Prof Dr Shiv Sethi
Author: Nihit Mohan
Publisher: Story Mirror
Year of publication: July 2025
Price: Rs 599/-
In an epoch besieged by frenetic acceleration, algorithmic intrusions, and an ever-morphing socio-economic topography, the imperative to recalibrate one’s internal compass and fortify the citadel of the self has never been more exigent. Enter Nihit Mohan’s Human Superpowers-a contemplative and evocative treatise that does not merely instruct, but rather illumines a pathway to inner renaissance. This is no banal compendium of motivational banalities; rather, it is a lyrical invocation to rediscover the intrinsic faculties that constitute the scaffolding of human flourishing.
Eschewing the caped clichés and radioactive tropes of fictional superheroes, Mohan turns his gaze inward-towards the oft-overlooked, yet eminently real, powers that dwell within each of us. These are not supernatural attributes, but sublimely natural ones: gratitude, imagination, resilience, faith, and the boundless profundity of the subconscious mind. Each chapter is an articulate exegesis, seamlessly interweaving the anecdotal with the philosophical, the empirical with the existential.
Most arresting is Mohan’s exposition on the Power of the Subconscious Mind-a domain where latent convictions, forged in the furnace of childhood or social conditioning, surreptitiously orchestrate our decisions, our relationships, and our destinies. Mohan’s prescription is both sagacious and actionable: to consciously re-script these subterranean narratives and thereby reclaim agency over one’s lived reality. In his able hands, neuroplasticity becomes not a neuroscientific abstraction, but a practical philosophy of transformation.
Equally noteworthy is his elucidation on the Power of Resilience. Far from offering platitudinous cheerleading, Mohan renders resilience as an alchemical process-where adversities are not ends, but crucibles; not impediments, but invitations to ascend. He portrays life’s inevitable setbacks not as existential aberrations, but as pedagogical necessities-springboards from which higher iterations of the self can be launched.
The prose, mercifully, is devoid of intellectual grandiloquence for its own sake. Mohan’s style is refreshingly lucid, democratic in tone, and imbued with a quiet moral earnestness. He draws from an eclectic reservoir of sources-boardroom dramas, parental dilemmas, sporting triumphs, and quotidian acts of courage-to render the text palpably human. This universality ensures that the book is equally relevant to a wide-eyed student teetering on the cusp of career choices, a beleaguered entrepreneur mid-pivot, or a parent attempting to nurture emotional intelligence in an AI-saturated world.
If one were to quibble, it would be that certain thematic corridors beckon further illumination. But perhaps this is by deliberate design. The text is not intended to be a doctrinaire manual, but rather a gateway-a literary nudge, urging the reader to commence their own odyssey of introspection and actualisation.

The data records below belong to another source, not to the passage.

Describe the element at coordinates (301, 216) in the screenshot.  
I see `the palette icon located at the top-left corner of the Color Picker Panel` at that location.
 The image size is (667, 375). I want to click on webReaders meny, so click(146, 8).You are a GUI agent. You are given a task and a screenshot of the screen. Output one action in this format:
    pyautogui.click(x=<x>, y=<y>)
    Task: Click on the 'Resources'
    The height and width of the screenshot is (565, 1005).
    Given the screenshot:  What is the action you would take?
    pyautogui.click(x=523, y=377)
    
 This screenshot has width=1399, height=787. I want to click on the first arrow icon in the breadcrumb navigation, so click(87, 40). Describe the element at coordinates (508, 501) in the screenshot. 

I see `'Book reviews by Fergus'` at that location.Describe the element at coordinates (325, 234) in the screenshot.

In summation, Human Superpowers is less a book and more a mirror-held aloft with compassion and clarity, encouraging each of us to recognise the incandescent reservoir of strength, grace, and purpose that lies dormant within. In an era enamoured with external validation and performative success, Mohan’s thesis is both radical and redemptive: that our most enduring superpowers were never out there-they were always, unfailingly, within.